*** Supplied records ***

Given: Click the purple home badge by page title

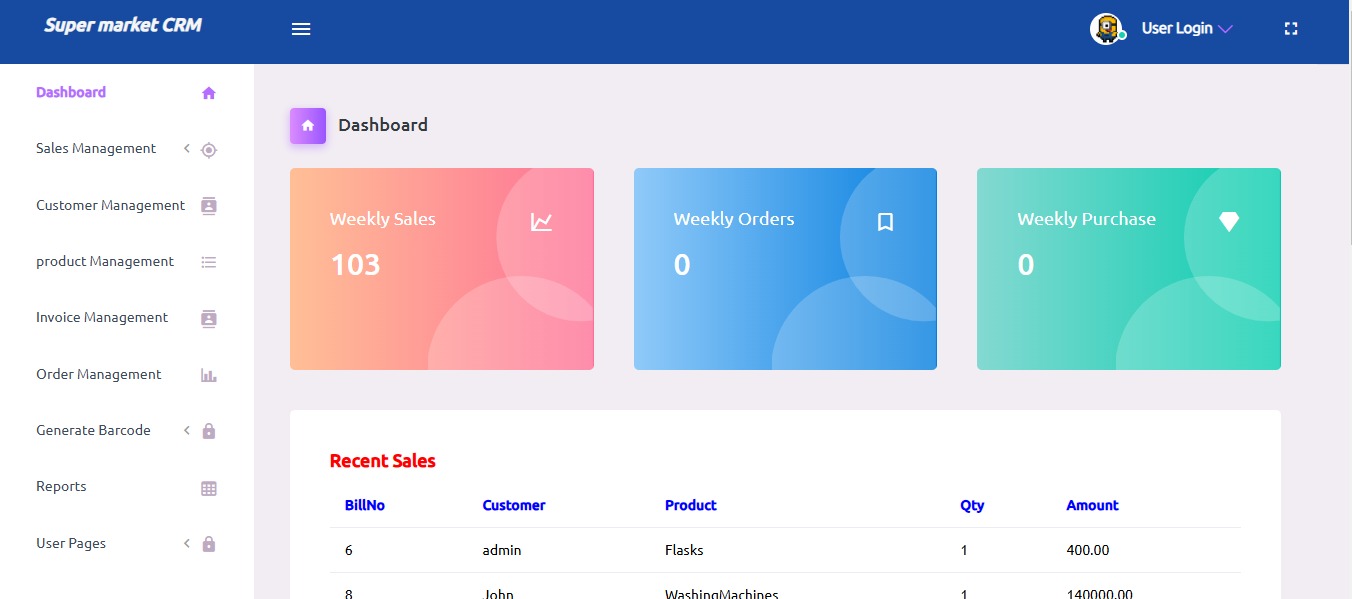Looking at the screenshot, I should [x=308, y=126].
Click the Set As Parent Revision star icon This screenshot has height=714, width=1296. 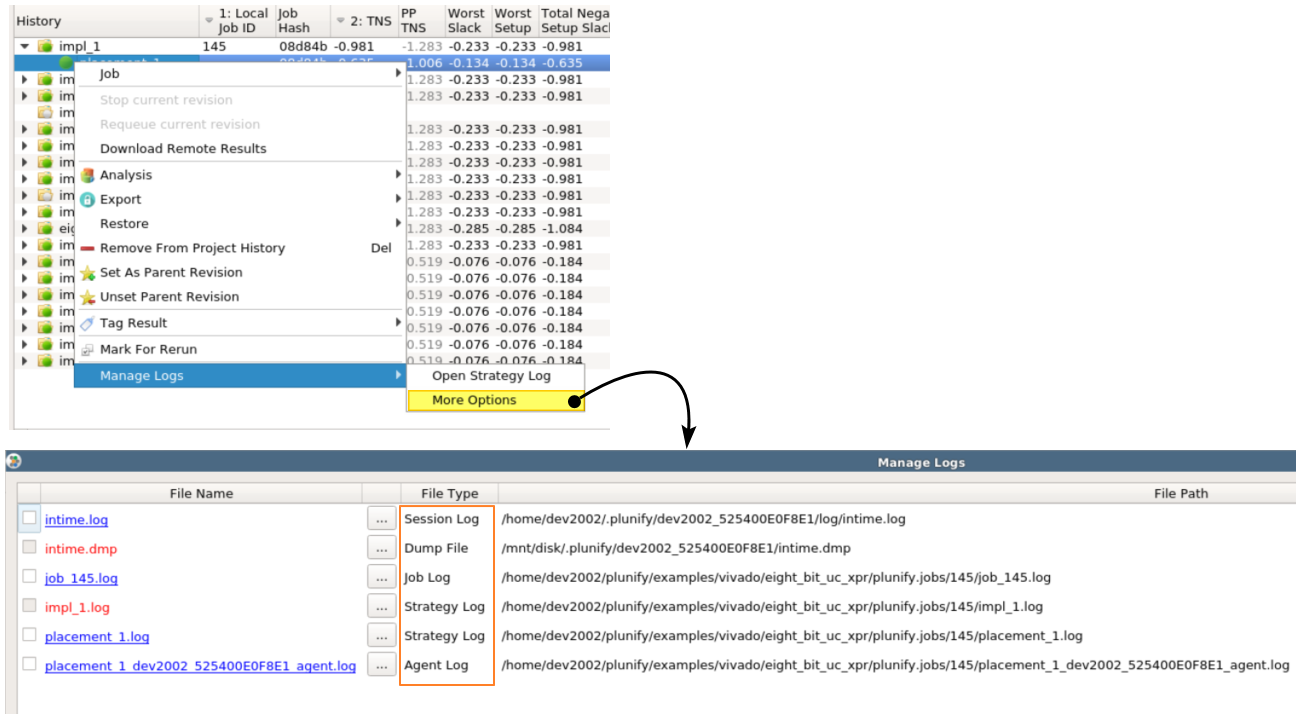86,272
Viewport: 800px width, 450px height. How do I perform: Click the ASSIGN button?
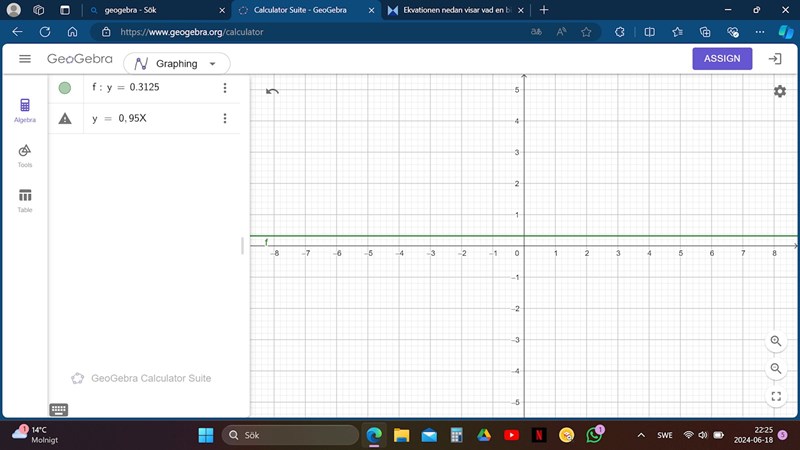point(722,59)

*** End of Supplied records ***

Work required
Only the lines from the one containing "Viewport: 800px width, 450px" through the last line of the entries belong in the answer, given again exactly. Images stay out.

Response area
Viewport: 800px width, 450px height. How do I perform: Click the ASSIGN button?
point(722,59)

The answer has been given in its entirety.